STATED EXERCISE: Retype the lines below verbatim, keeping every character and line break unchanged.
--- start of RECORDS FOR THIS EXERCISE ---
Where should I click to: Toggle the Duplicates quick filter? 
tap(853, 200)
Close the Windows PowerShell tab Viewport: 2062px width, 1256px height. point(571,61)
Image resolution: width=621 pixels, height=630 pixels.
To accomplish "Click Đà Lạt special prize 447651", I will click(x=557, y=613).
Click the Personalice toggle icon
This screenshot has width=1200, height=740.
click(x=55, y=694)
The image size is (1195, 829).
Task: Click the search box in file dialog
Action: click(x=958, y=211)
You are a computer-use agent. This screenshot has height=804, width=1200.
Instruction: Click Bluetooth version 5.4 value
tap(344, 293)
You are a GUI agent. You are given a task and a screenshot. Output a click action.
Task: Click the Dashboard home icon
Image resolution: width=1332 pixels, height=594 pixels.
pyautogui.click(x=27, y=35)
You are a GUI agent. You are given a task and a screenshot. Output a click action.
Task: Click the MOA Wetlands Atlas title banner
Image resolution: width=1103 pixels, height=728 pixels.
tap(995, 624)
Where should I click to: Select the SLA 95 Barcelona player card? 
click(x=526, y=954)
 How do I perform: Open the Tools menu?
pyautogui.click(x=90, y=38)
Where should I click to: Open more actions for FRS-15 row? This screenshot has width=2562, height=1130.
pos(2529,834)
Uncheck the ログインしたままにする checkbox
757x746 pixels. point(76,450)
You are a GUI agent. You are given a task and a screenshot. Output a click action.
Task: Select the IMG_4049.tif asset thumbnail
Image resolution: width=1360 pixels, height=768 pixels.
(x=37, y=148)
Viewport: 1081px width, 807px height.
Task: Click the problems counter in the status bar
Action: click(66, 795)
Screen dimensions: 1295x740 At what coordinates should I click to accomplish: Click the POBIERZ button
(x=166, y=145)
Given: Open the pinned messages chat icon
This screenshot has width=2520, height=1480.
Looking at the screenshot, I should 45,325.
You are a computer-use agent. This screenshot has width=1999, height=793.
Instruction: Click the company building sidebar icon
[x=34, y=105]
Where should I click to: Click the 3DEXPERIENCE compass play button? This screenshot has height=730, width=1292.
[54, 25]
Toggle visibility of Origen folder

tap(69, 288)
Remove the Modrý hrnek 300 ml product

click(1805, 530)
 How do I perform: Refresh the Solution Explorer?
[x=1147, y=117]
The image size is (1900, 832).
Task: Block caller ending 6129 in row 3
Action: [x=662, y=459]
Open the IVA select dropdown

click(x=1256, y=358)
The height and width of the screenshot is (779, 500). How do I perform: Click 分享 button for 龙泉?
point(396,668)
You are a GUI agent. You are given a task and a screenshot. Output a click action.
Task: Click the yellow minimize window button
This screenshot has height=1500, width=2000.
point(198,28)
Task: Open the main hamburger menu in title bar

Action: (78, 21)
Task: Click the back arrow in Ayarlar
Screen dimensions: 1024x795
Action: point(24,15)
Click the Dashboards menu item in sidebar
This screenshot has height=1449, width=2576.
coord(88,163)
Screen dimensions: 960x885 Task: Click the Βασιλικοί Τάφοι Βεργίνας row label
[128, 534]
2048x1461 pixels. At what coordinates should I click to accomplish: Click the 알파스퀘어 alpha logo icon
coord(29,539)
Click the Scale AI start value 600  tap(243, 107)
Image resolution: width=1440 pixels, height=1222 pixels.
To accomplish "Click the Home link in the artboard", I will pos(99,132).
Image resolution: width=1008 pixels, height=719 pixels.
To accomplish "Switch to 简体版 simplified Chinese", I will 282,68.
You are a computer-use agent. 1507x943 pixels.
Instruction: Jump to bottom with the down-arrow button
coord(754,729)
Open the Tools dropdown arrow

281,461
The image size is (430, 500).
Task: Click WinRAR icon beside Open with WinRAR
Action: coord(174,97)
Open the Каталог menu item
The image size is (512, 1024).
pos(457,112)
--- end of RECORDS FOR THIS EXERCISE ---
FINISHED TASK:
Where should I click to: Toggle the Duplicates quick filter? 
tap(853, 200)
Close the Windows PowerShell tab Viewport: 2062px width, 1256px height. point(571,61)
Image resolution: width=621 pixels, height=630 pixels.
To accomplish "Click Đà Lạt special prize 447651", I will click(x=557, y=613).
Click the Personalice toggle icon
This screenshot has width=1200, height=740.
click(x=55, y=694)
The image size is (1195, 829).
Task: Click the search box in file dialog
Action: click(x=958, y=211)
You are a computer-use agent. This screenshot has height=804, width=1200.
Instruction: Click Bluetooth version 5.4 value
tap(344, 293)
You are a GUI agent. You are given a task and a screenshot. Output a click action.
Task: Click the Dashboard home icon
Image resolution: width=1332 pixels, height=594 pixels.
pyautogui.click(x=27, y=35)
You are a GUI agent. You are given a task and a screenshot. Output a click action.
Task: Click the MOA Wetlands Atlas title banner
Image resolution: width=1103 pixels, height=728 pixels.
tap(995, 624)
Where should I click to: Select the SLA 95 Barcelona player card? 
click(x=526, y=954)
 How do I perform: Open the Tools menu?
pyautogui.click(x=90, y=38)
Where should I click to: Open more actions for FRS-15 row? This screenshot has width=2562, height=1130.
pos(2529,834)
Uncheck the ログインしたままにする checkbox
757x746 pixels. point(76,450)
You are a GUI agent. You are given a task and a screenshot. Output a click action.
Task: Select the IMG_4049.tif asset thumbnail
Image resolution: width=1360 pixels, height=768 pixels.
(x=37, y=148)
Viewport: 1081px width, 807px height.
Task: Click the problems counter in the status bar
Action: click(66, 795)
Screen dimensions: 1295x740 At what coordinates should I click to accomplish: Click the POBIERZ button
(x=166, y=145)
Given: Open the pinned messages chat icon
This screenshot has width=2520, height=1480.
Looking at the screenshot, I should 45,325.
You are a computer-use agent. This screenshot has width=1999, height=793.
Instruction: Click the company building sidebar icon
[x=34, y=105]
Where should I click to: Click the 3DEXPERIENCE compass play button? This screenshot has height=730, width=1292.
[54, 25]
Toggle visibility of Origen folder

tap(69, 288)
Remove the Modrý hrnek 300 ml product

click(1805, 530)
 How do I perform: Refresh the Solution Explorer?
[x=1147, y=117]
The image size is (1900, 832).
Task: Block caller ending 6129 in row 3
Action: [x=662, y=459]
Open the IVA select dropdown

click(x=1256, y=358)
The height and width of the screenshot is (779, 500). How do I perform: Click 分享 button for 龙泉?
point(396,668)
You are a GUI agent. You are given a task and a screenshot. Output a click action.
Task: Click the yellow minimize window button
This screenshot has height=1500, width=2000.
point(198,28)
Task: Open the main hamburger menu in title bar

Action: (78, 21)
Task: Click the back arrow in Ayarlar
Screen dimensions: 1024x795
Action: point(24,15)
Click the Dashboards menu item in sidebar
This screenshot has height=1449, width=2576.
coord(88,163)
Screen dimensions: 960x885 Task: Click the Βασιλικοί Τάφοι Βεργίνας row label
[128, 534]
2048x1461 pixels. At what coordinates should I click to accomplish: Click the 알파스퀘어 alpha logo icon
coord(29,539)
Click the Scale AI start value 600  tap(243, 107)
Image resolution: width=1440 pixels, height=1222 pixels.
To accomplish "Click the Home link in the artboard", I will pos(99,132).
Image resolution: width=1008 pixels, height=719 pixels.
To accomplish "Switch to 简体版 simplified Chinese", I will 282,68.
You are a computer-use agent. 1507x943 pixels.
Instruction: Jump to bottom with the down-arrow button
coord(754,729)
Open the Tools dropdown arrow

281,461
The image size is (430, 500).
Task: Click WinRAR icon beside Open with WinRAR
Action: coord(174,97)
Open the Каталог menu item
The image size is (512, 1024).
pos(457,112)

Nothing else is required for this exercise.